FROM BELOW: “….close to 5 million properties with more than 25% negative equity.”
NII: That is 5 million out of 50 million mortgages, i.e., 10% of total are potential foreclosures. Using $200,000 as average value of 25% underwater mortgages, I get $1,000 billion in potential value for mortgages going into foreclosures. U.S. bank reserves are $1,300 billion. Mortgage foreclosures still matter.
Depending on how many foreclosures come from this “likely” group, that number would then be added to Real Estate Owned (REO) numbers of ~ 600,000. REO is bank’s owning homes after foreclosures. Fannie, Freddie, FHA, VA own another 287,000 homes. That total is 872,000 homes to be sold from foreclosures.
With a potential off part, perhaps the majority, of the 5 million under water by 25% likely to go into foreclosure, the foreclosure overhang has a long way to go. Housing prices and housing starts will reflect this foreclosure overhang for several years at least.
ARTICLE: An interesting story of why people walk-away from mortgage. Note the condo is on the market for the sale price in 1999–$179,000 with a mortgage of $240,000 in 2011 and a purchase price of $312,000 in 2006. The family’s annual income is $150,000 versus the sale price of $179,000.
Saturday, May 21, 2011 Walking Away in Chicago by CalculatedRisk on 5/21/2011 09:54:00 PM
From Mary Ellen Podmolik at the Chicago Tribune: Sinking values prompting homeowners to consider strategic default as best business decision (ht Ann)
Marty Likier … put almost 20 percent down to purchase a $312,000 townhouse in Westmont in 2006 and lived there until two years ago, when he remarried and bought a home in Chicago Ridge. For a year he rented the townhouse. When a change in rules at the community meant Likier’s days as a landlord would end, he called his lender and asked if he could rework the loan, but he didn’t have enough equity left to refinance the $240,000 mortgage.
Likier … decided last fall that the struggle wasn’t worth it.
He listed the townhouse … [and has dropped the price to] $179,000, which is lower than the unit sold for when it was built in 1999. He stopped paying the mortgage in January and recently was served with foreclosure papers.
Despite the fact that he and his wife are employed and have an annual household income near $150,000, he’s comfortable with his decision.
A few comments:
• These properties with large negative equity positions are like ticking time bombs for the banks.
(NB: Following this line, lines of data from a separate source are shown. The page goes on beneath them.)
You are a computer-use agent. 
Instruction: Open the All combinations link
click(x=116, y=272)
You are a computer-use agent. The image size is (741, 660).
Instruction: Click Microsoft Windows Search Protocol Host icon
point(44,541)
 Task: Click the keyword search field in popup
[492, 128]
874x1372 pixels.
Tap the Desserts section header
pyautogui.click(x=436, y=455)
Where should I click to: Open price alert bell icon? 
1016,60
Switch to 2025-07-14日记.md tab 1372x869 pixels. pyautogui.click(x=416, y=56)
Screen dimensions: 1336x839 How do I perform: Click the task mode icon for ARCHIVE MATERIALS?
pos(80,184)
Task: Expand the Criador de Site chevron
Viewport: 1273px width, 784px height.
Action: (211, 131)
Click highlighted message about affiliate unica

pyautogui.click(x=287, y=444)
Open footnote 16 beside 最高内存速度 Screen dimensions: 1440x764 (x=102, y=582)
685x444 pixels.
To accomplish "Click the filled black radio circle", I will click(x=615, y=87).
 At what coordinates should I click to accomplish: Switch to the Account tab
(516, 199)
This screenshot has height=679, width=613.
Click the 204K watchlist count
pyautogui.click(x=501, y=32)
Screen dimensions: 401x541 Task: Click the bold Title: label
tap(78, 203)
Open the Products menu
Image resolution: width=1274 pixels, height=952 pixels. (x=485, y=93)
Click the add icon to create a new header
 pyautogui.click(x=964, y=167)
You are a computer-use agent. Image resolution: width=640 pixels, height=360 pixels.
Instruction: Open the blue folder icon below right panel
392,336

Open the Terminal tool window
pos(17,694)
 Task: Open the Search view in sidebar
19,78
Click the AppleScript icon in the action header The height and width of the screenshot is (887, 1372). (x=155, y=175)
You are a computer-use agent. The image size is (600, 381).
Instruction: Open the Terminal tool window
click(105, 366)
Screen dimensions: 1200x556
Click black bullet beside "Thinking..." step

Eventually these owners will grew tired of the monthly loss, and try to take action. Corelogic reported there were 11.1 million properties with negative equity at the end of last year, and close to 5 million properties with more than 25% negative equity.
• It sounds like this owner could afford the payment as long as he had the unit rented. If the homeowner association changed the rules, he might have legal recourse.
• And talking about recourse … Illinois is a judicial foreclosure state and a deficiency judgment is pretty automatic. With his household income, Mr. Likier will probably be hearing from the bill collectors soon (Ann notes that it would help if his new wife makes most of the income since she probably wasn’t on the condo loan).